According to Barber, fifty years ago, Masselli joined a group of Wesleyan students who founded TOUCH Inc. to provide support for youth runaways, drug counseling, draft counseling and a 24/7 crisis line. established a drop-in center called It was located in a donated space at a Middletown Episcopal church, and later the Cary Plumbing & Heating Company, an old “ramshackle” store at 635 Main St.
He told The Press that Maisel’s efforts, including camping outside Cary for three cold days in October, were “out of desperation”.
According to the book the North End was perfect for a “rebooted version of CHC”. “It was ‘undesirable’ and in a poorer part of town… away from the crosshairs of the medical establishment.”
The founder had set his sights on securing the building, which he believed was not being used regularly. When he consulted with the owner of the building, he was told that the tenant owed rent, so he agreed to retrieve the keys for the young man if he could, as the tenant had changed the locks.
“I went there every day: 9 a.m., 12 p.m., 5 p.m. I saw some supplies go out, but I was here all the time; ‘It’s not possible,'” he thought. The plan worked.
Part of CHC’s portfolio now includes the National Institute for Medical Assistant Advancement in Denver as well as locations in California.

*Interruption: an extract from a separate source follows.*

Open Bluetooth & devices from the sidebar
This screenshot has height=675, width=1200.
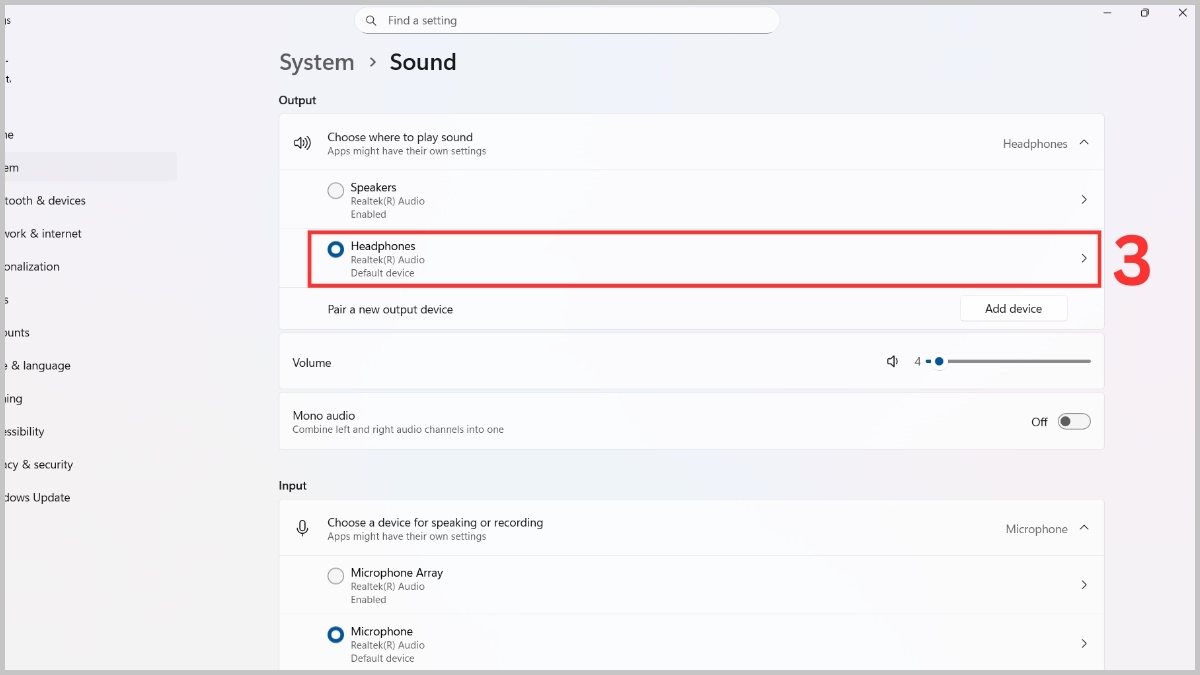point(45,200)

“So many people helped us on that journey to make health care affordable for those locked down in lockdown,” Masselli said. This sentiment is reflected in the Health Center’s motto: “Health care is a right, not a privilege.”
As a native who grew up on Pine Street, Barber has many ties to Middletown and Wesleyan. His father, like Masselli (a chemist at the university), was a professor. Both also graduated from Xavier High School.
Masselli had approached Barber with the idea of a book about two years earlier. “I didn’t know what I was in for,” he said of CHC’s labor-intensive history.